The four commands provided by the Scrapple CLI are

  • genconfig
  • generate
  • run
  • web

genconfig

The genconfig command is used to create a skeleton configuration file, which can be used as the base for further writing the necessary configuration file. This makes it easier to understand the structure of the key/value-based configuration file, and provide the necessary options.

The two positional arguments for the genconfig command are :

  • The project name
  • The base URL

The genconfig command creates a basic configuration file with the provided base URL, and creates it as “<project_name>.json”.

The two optional arguments for the genconfig command are :

  • The type of extractor
  • The selector type
  • Number of crawl levels

The extractor could be a scraper or a crawler, and this can be specified in the –type argument. By default, it is a scraper. When the crawler option is provided, it adds the “next” parameter in the skeleton configuration file.

With the –selector option, the selector type to be used can be specified. This can be “css” or “xpath”. By default, it is “xpath”.

For crawler configuration specifications, the number of levels of the crawler can be specified using the –levels argument. By default, it is 1. According to the number of levels specified, nested “next” fields are created.

Examples :

  • $ scrapple genconfig pyvideo http://pyvideo.org/category creates pyvideo.json, which contains the skeleton configuration file for a scraper which uses XPath expressions as the selector.
  • $ scrapple genconfig pyvideo http://pyvideo.org/category --type=crawler creates pyvideo.json, which contains the skeleton configuration file for a single level crawler which uses XPath expressions as the selector.
  • $ scrapple genconfig pyvideo http://pyvideo.org/category --type=crawler --selector=css --levels=2 creates pyvideo.json, which contains the skeleton configuration file for a 2 level crawler which uses CSS selector expressions as the selector.

generate

The generate command is used to generate the Python script corresponding to the specifications in the configuration file. This command is used to create the script that replicates the operation of the run command.

The two positional arguments for the generate command are :

  • The project name
  • The output file name

The project name is the name of the configuration file to be used, i.e, “<project_name>.json” is the configuration file used as the specification. The command creates “<output_file_name>.py” as the generated Python script.
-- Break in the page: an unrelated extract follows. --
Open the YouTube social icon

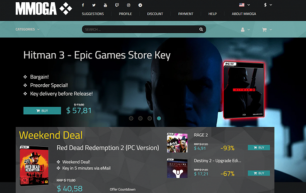pos(105,5)
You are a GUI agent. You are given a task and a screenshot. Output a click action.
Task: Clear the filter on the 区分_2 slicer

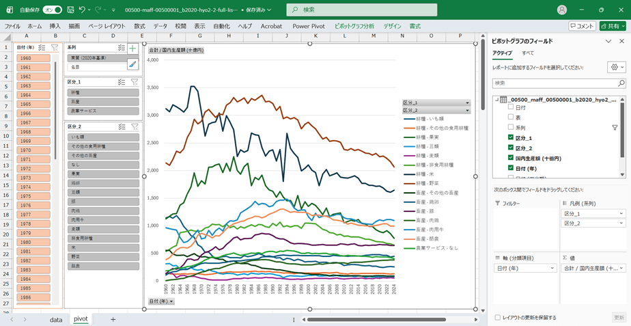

The one available optional argument is :

  • The output type

This specifies the output format in which the extracted content is to be stored. This could be “csv” or “json”. By default, it is “json”.

Examples :

  • $ scrapple generate pyvideo talk1 generates talk1.py based on pyvideo.json, where the extracted data is stored in a JSON document.
  • $ scrapple generate pyvideo talk1 --output_type=csv generates talk1.py based on pyvideo.json, where the extracted data is stored in a CSV document.

run

The run command is used to run the extractor corresponding to the specifications in the configuration file. This command runs the extractors and stores the extracted content for later use.

The two positional arguments for the generate command are :

  • The project name
  • The output file name

The project name is the name of the configuration file to be used, i.e, “<project_name>.json” is the configuration file used as the specification. The command creates “<output_file_name>.json” or “<output_file_name>.csv” which contains the extracted content.
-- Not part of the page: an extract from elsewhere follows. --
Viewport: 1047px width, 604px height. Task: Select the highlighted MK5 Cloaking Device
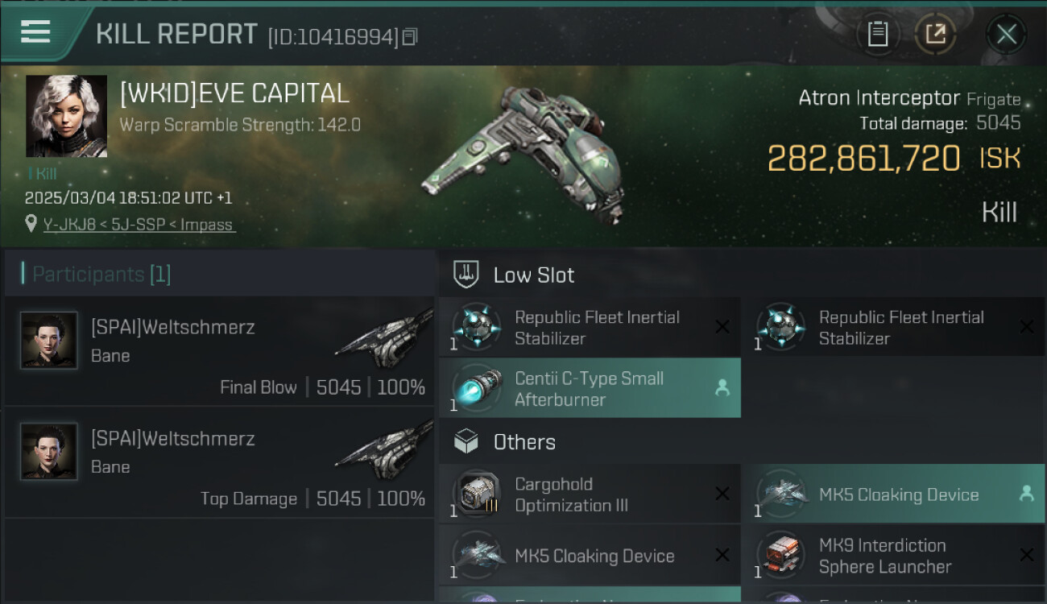pyautogui.click(x=892, y=494)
The one available optional argument is :

  • The output type

This specifies the output format in which the extracted content is to be stored. This could be “csv” or “json”. By default, it is “json”.

Examples :

  • $ scrapple run pyvideo talk1 runs the extractor based on pyvideo.json, and stores the extracted content in talk1.json.
  • $ scrapple run pyvideo talk1 --output_type=csv runs the extractor based on pyvideo.json, and stores the extracted content in talk1.csv.

web

The web command is an added feature, to make it easier to edit the configuration file. It provides a web interface, which contains a form where the configuration file can be filled. It currently supports only editing configuration files for scrapers. Future work includes support for editing configuration files for link crawlers.

The web interface can be opened with the command

$ scrapple web

This starts a Flask web app, which opens on port 5000 on the localhost.